Below are some entries. Return exactly the lines from the one with "1893x896 pixels." through the final line, leaving out any pictures.

- _Pixel coordinate grounding data_
────────
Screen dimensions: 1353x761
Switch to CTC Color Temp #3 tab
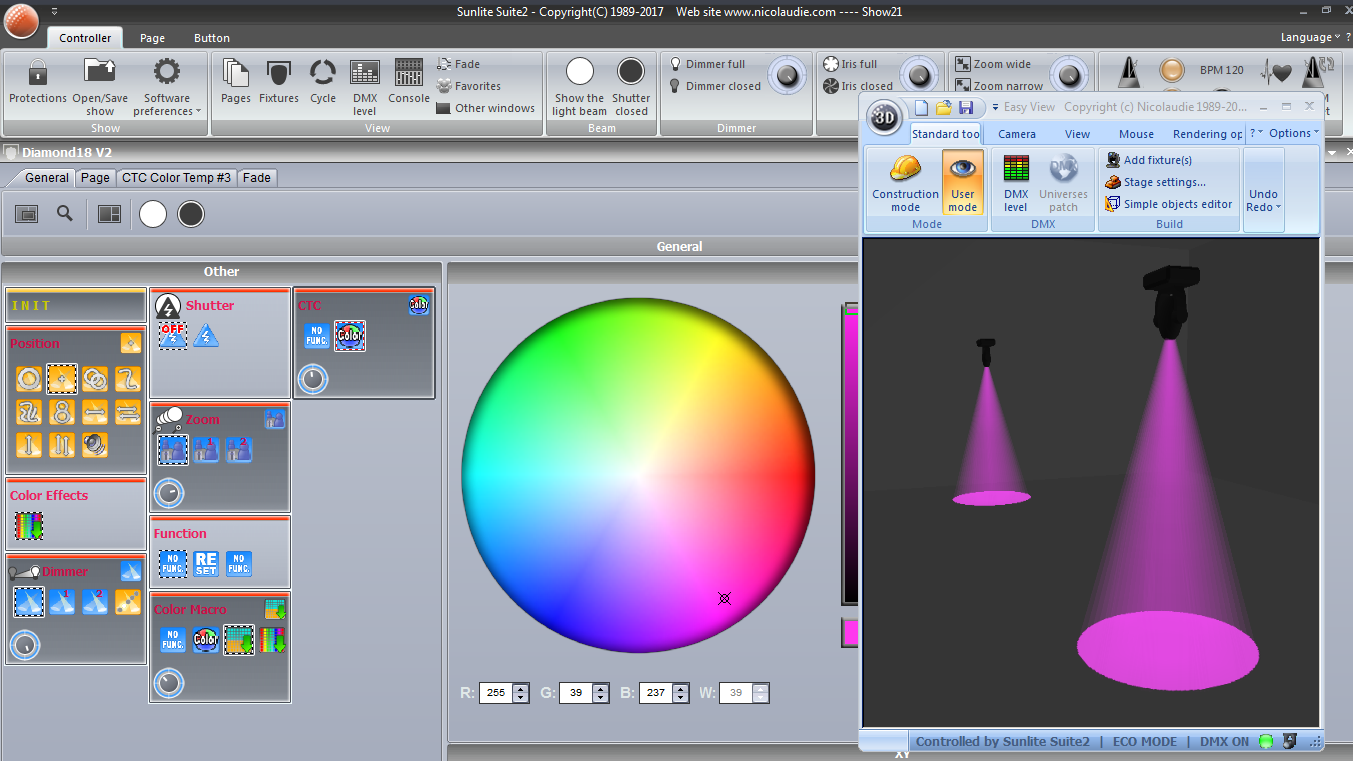176,178
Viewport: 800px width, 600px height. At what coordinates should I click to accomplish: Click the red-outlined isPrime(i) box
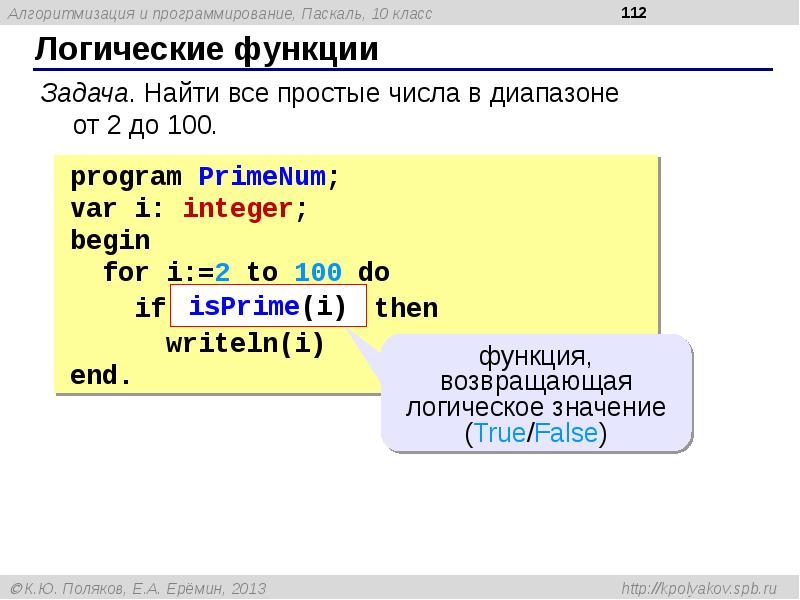click(x=268, y=306)
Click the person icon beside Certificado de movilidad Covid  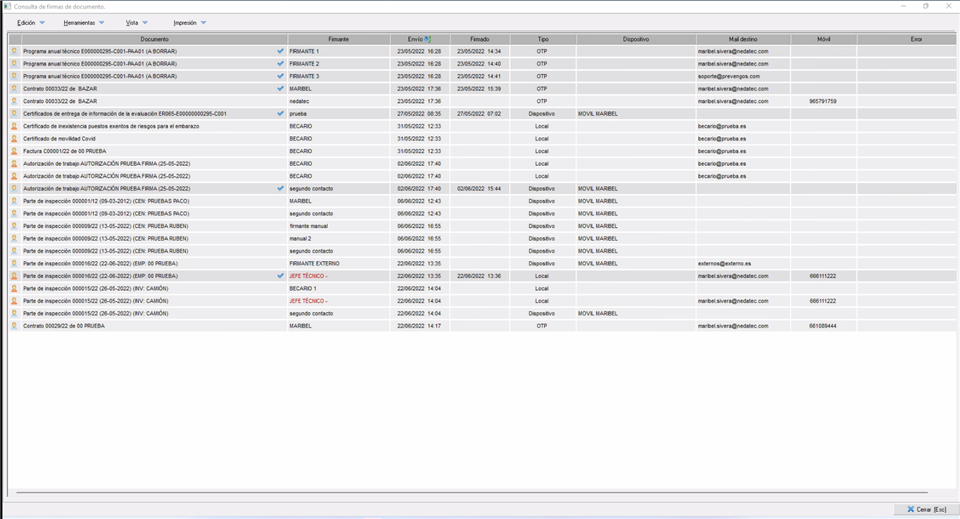pyautogui.click(x=14, y=139)

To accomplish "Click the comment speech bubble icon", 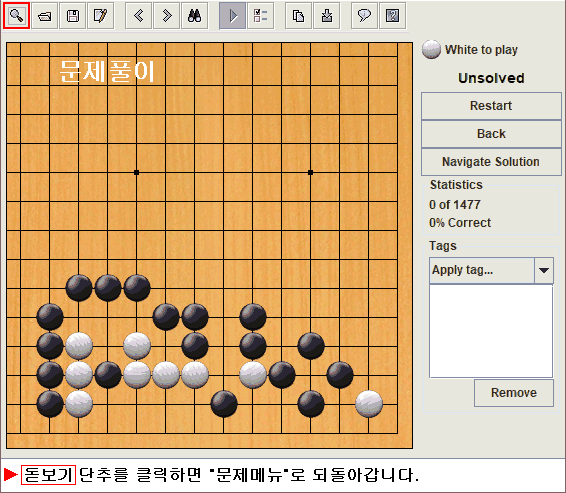I will 365,16.
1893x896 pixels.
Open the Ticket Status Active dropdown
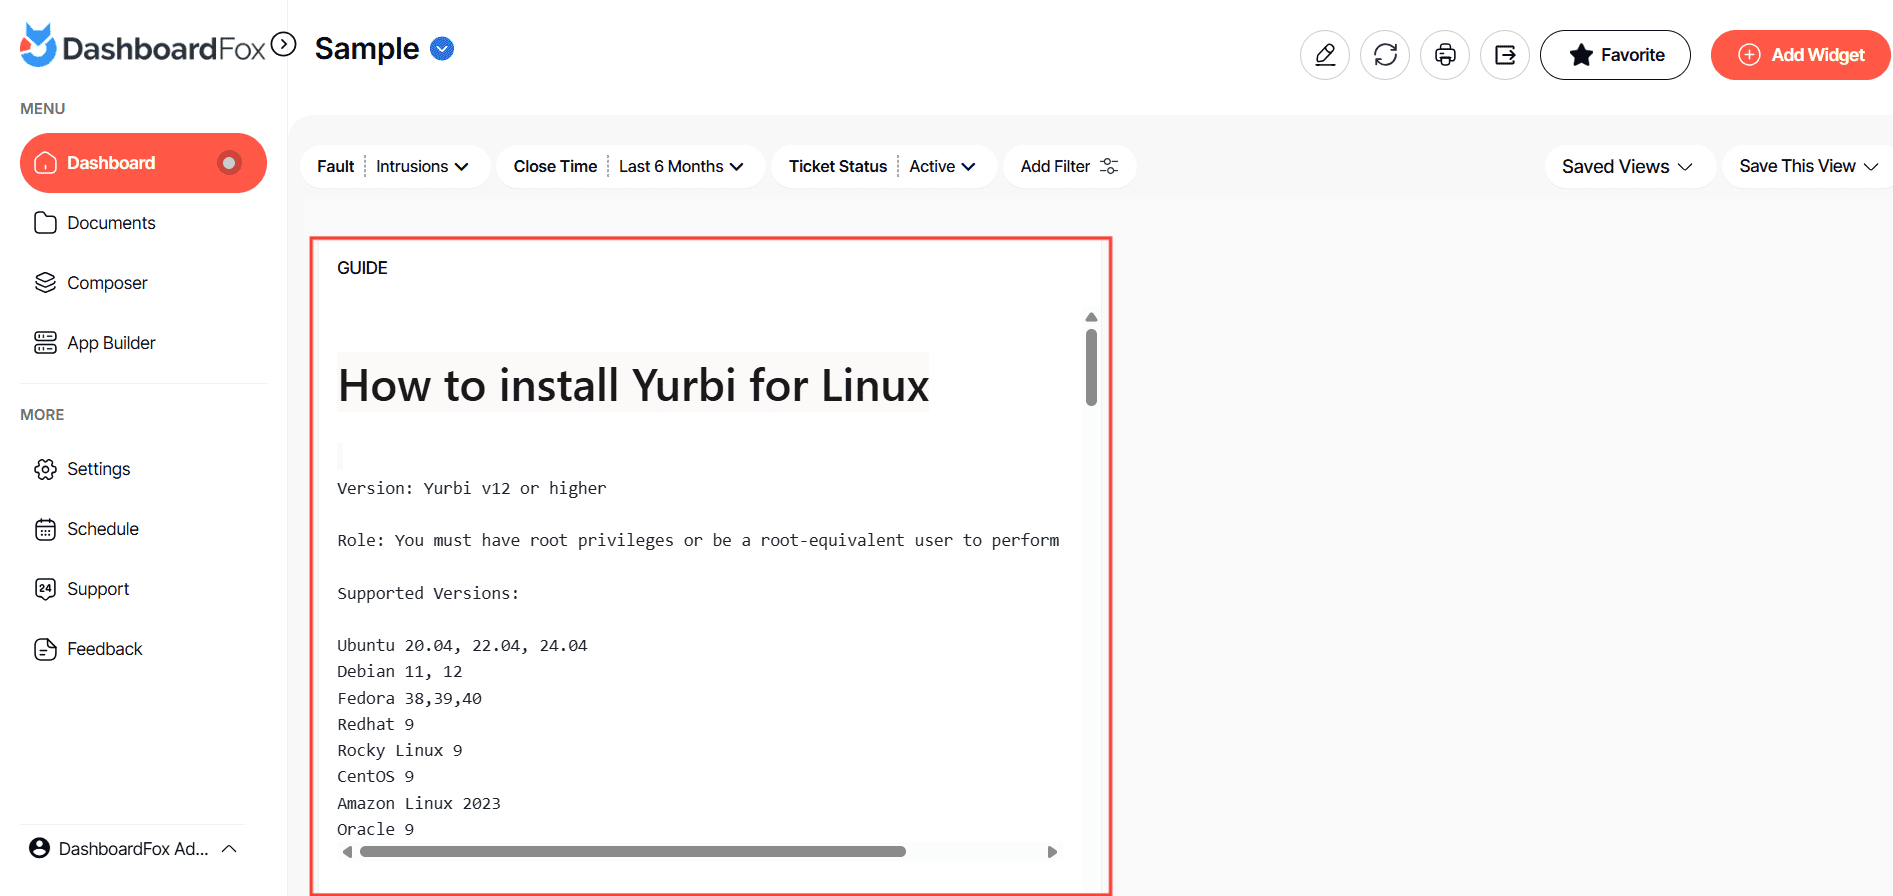click(x=941, y=166)
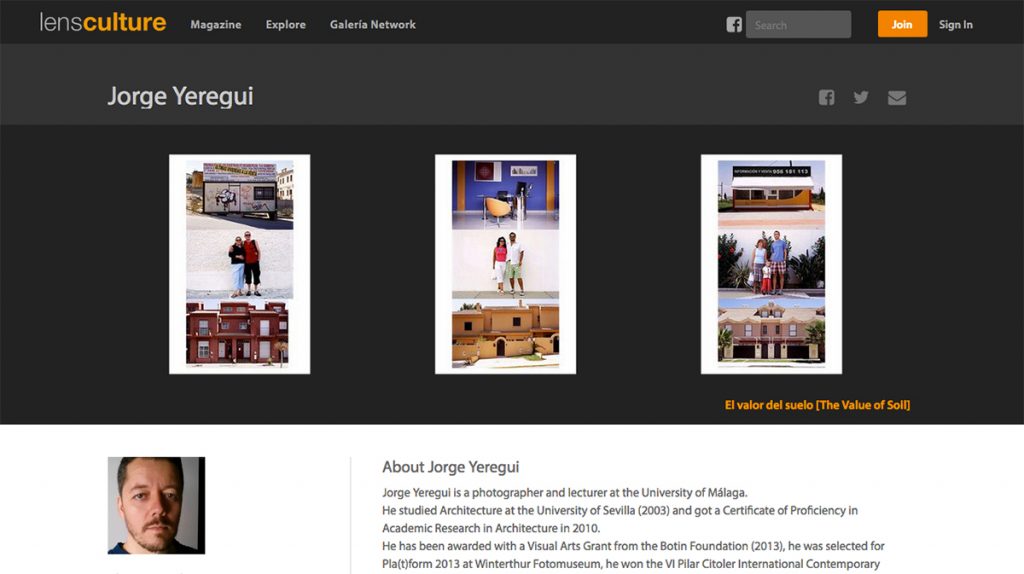
Task: Click the lensculture logo
Action: [103, 22]
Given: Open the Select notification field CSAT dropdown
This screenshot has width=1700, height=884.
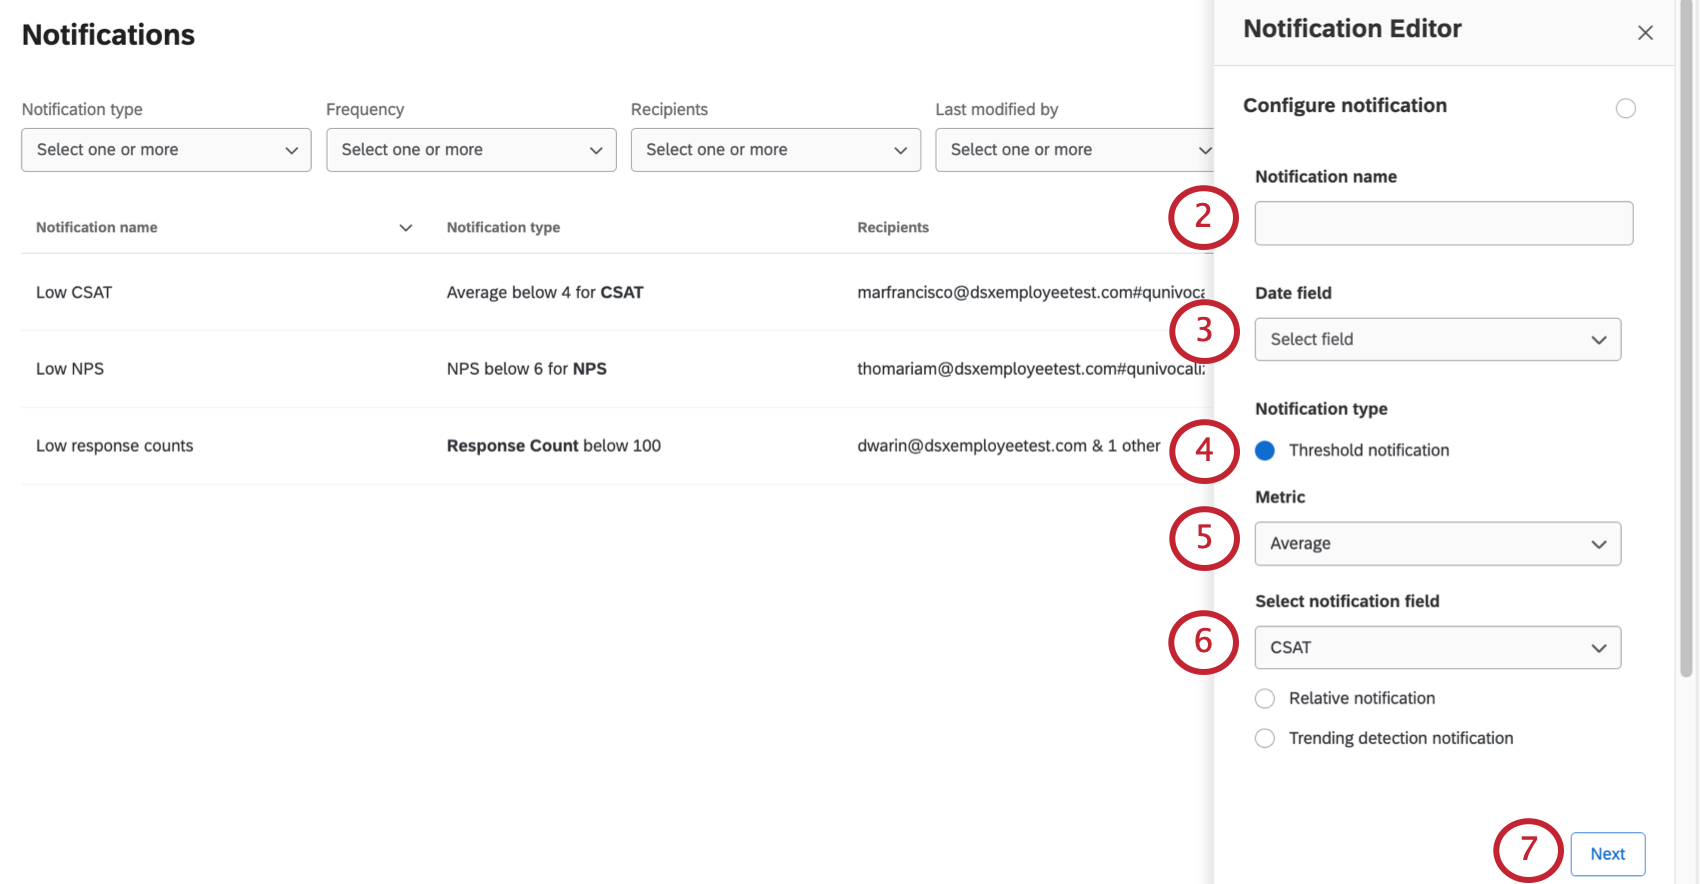Looking at the screenshot, I should pyautogui.click(x=1437, y=648).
────────
- _Reply_
1893x896 pixels.
Open the Ticket Status Active dropdown
click(x=941, y=166)
Task: Click the lensculture logo
Action: [103, 22]
Given: Open the Select notification field CSAT dropdown
This screenshot has width=1700, height=884.
Looking at the screenshot, I should pyautogui.click(x=1437, y=648).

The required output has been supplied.